▸ **What the task asks**
Count the lines in the records below that contain the string "Where", treating case as significant, and give only the number.

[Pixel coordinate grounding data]
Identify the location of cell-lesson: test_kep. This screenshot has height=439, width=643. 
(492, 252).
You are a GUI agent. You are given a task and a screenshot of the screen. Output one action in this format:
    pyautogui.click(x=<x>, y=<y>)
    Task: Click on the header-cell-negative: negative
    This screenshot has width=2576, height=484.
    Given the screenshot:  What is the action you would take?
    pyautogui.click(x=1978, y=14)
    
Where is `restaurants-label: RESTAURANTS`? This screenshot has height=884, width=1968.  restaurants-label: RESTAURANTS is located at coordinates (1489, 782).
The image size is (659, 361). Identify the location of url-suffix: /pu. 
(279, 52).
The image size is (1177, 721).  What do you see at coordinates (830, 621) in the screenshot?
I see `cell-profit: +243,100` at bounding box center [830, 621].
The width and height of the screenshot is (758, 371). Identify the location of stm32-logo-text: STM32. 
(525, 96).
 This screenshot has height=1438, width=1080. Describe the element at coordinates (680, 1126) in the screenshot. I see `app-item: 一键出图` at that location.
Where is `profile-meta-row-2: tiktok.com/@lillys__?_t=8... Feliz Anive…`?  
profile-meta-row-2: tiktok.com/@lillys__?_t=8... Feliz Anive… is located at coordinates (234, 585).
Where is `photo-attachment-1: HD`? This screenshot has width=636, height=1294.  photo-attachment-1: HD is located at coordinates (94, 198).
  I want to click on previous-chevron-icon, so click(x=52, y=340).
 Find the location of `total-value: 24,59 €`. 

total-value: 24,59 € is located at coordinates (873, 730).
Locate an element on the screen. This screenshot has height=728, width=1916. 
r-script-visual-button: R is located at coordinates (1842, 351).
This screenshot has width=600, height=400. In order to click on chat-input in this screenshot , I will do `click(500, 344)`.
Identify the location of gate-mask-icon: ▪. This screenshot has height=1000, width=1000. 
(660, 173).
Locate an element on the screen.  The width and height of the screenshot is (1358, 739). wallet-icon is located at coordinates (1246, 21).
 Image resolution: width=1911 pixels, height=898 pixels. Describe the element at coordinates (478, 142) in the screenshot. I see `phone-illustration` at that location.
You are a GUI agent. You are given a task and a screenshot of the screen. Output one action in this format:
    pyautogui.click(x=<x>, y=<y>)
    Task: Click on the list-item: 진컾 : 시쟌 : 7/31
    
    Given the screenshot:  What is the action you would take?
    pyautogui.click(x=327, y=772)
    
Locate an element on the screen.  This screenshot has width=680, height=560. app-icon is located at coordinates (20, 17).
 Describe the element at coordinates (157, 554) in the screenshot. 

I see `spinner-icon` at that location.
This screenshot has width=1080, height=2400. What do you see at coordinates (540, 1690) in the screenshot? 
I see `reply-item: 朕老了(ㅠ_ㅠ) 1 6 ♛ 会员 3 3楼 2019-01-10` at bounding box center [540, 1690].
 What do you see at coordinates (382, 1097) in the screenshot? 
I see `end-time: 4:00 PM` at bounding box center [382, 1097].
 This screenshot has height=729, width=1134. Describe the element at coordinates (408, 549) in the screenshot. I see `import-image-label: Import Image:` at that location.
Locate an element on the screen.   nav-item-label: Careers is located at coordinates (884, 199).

▸ **Solution**
3